Put more simply, the in-house legal team tells the robots what positions they find most risky in a specific type of contract (retail, employment etc.). They then upload any contract that comes into the business and voila! ThoughtRiver’s A.I. will go through each contract and identify those weaknesses and then make suggestions as to specifically what set of policies, provisions etc. should be included to eliminate such vulnerabilities.

The Natural Learning Progression Application

The applications at both Diligen and Though River utilize Natural Learning Progression (NLP). This is similar to the simple keyword scanners that are commonplace now, except that the A.I. learns how to recognize and critique clauses and entire paragraphs. With every contract the A.I. reviews, it gets better at its job.

Human eyes are the failsafe but again, millions of billable hours are going to disappear when this technology becomes the accepted norm – which seems inevitable since in-house counsel and companies will save millions in legal fees. So who will be the winners and losers?

Human eyes are the failsafe but again, millions of billable hours are going to disappear when this technology becomes the accepted norm …

I asked Ms. Brennen who Diligen’s clients are and her answer was telling. They included government legal teams, in-house counsel up to and including companies in the top 20 of the Fortune 500 and The Big 4 Accounting firms. They are also currently talking with progressive and value-centric law firms.

Who is not their client? The entire AmLaw 200 were ostensibly absent from that list.

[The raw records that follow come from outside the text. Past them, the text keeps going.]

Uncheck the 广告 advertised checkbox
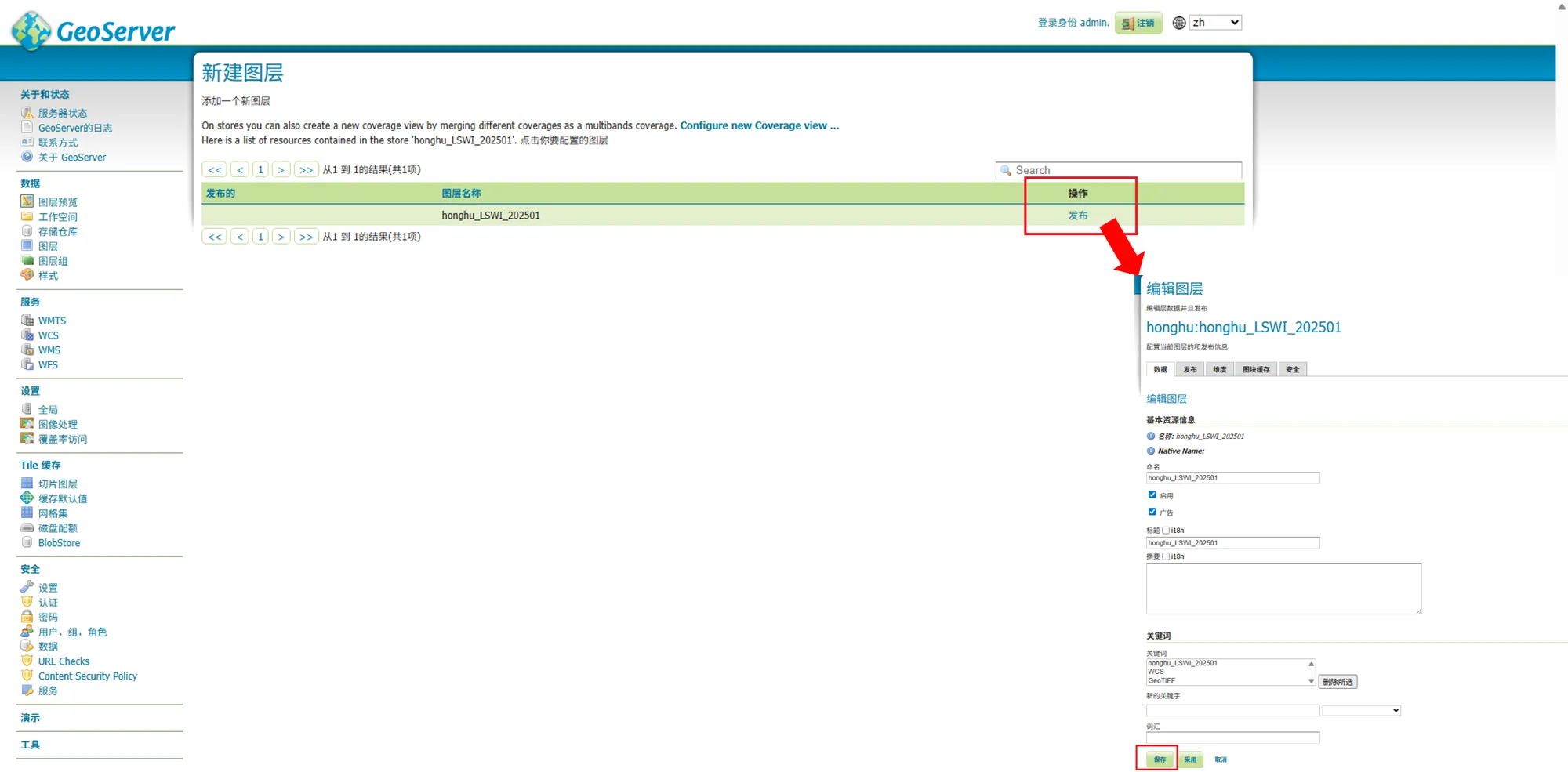 tap(1152, 512)
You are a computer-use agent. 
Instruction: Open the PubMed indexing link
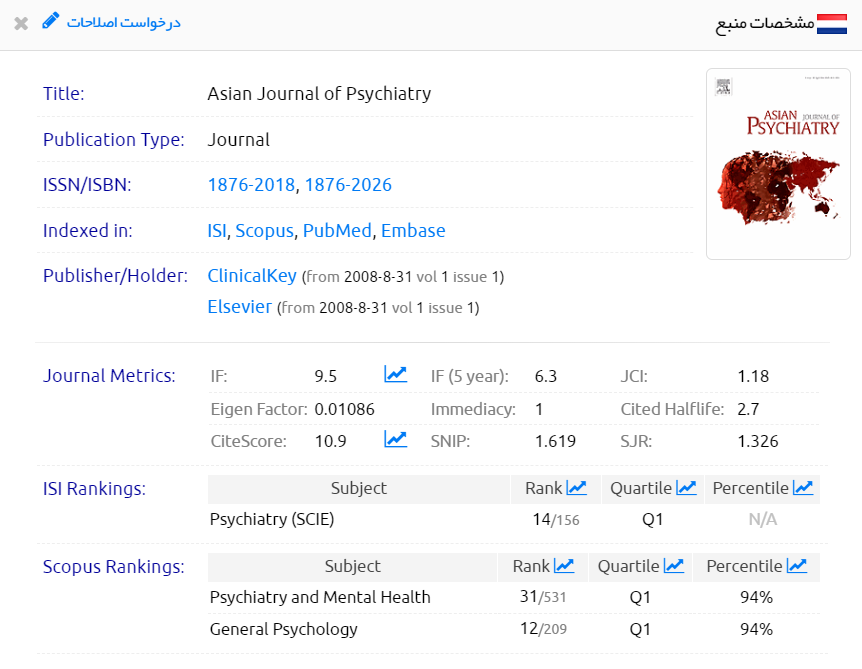(x=337, y=231)
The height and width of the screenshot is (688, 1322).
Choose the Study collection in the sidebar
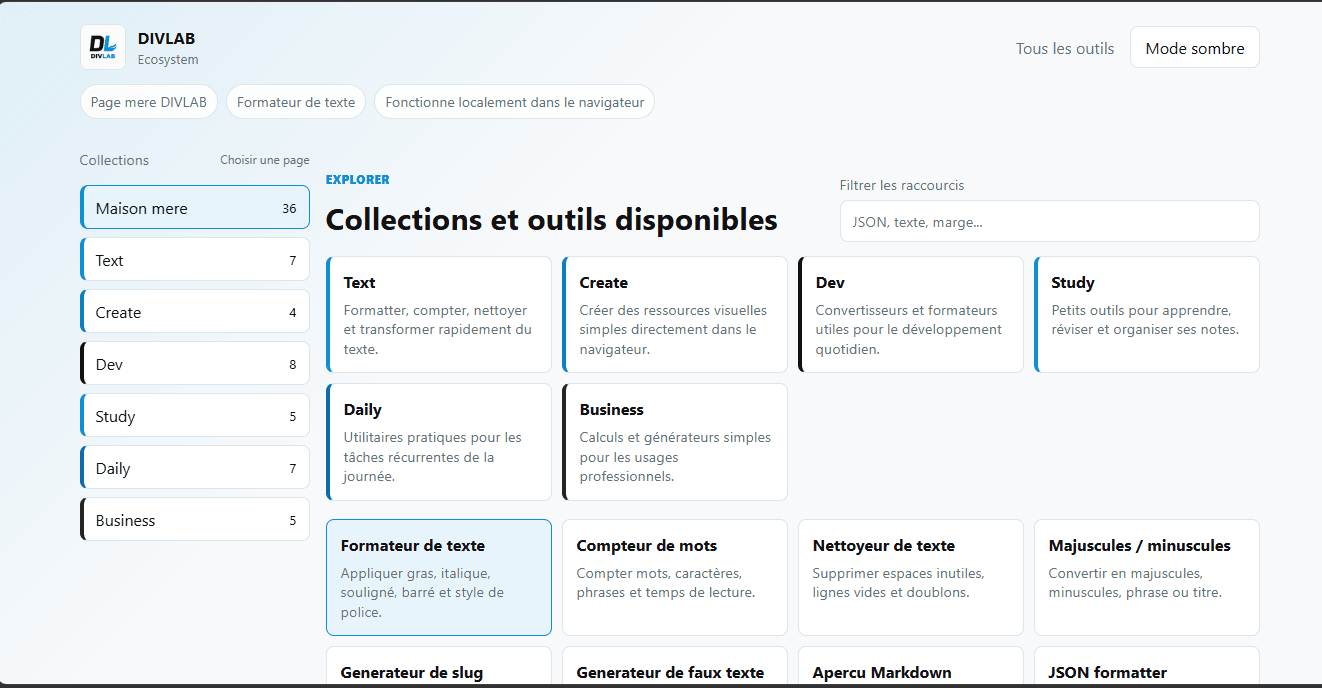pos(195,416)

All of business history demonstrates what happens when an industry ignores or fights against evolving technology. Tech wins. And this is only the tip of the iceberg that is coming at BigLaw faster than anyone realizes.

In the next article I’ll cover how data-analytics is in one case, going to completely level the playing field for those competing against BigLaw and in another, drive down the cost of large-scale litigation and deals.  

Frederick Shelton

Frederick Shelton is the CEO of Shelton & Steele (www.sheltonsteele.com), a national legal recruiting and consulting firm. Since 1993, Frederick has worked with associates, counsel, partners, groups and coordinated law firm mergers & acquisitions.

Comments 1

  1. Julia Hill says:

    Admittedly this would not be good for big law firms, but it would be good for all the rest of us, especially those of us who can’t afford to even get our cases heard because the law firms cost to much, or won’t even look our way because it isn’t worth their while, money wise. It seems like they may be getting their just rewards in the end.

    I don’t hold any malice towards most lawyers that wants what is fair for their clients, but I do for the ones who jack up the price so that they can pad their pockets more.

    Thanks for listening, letting me feel good by having a voice on your nickel.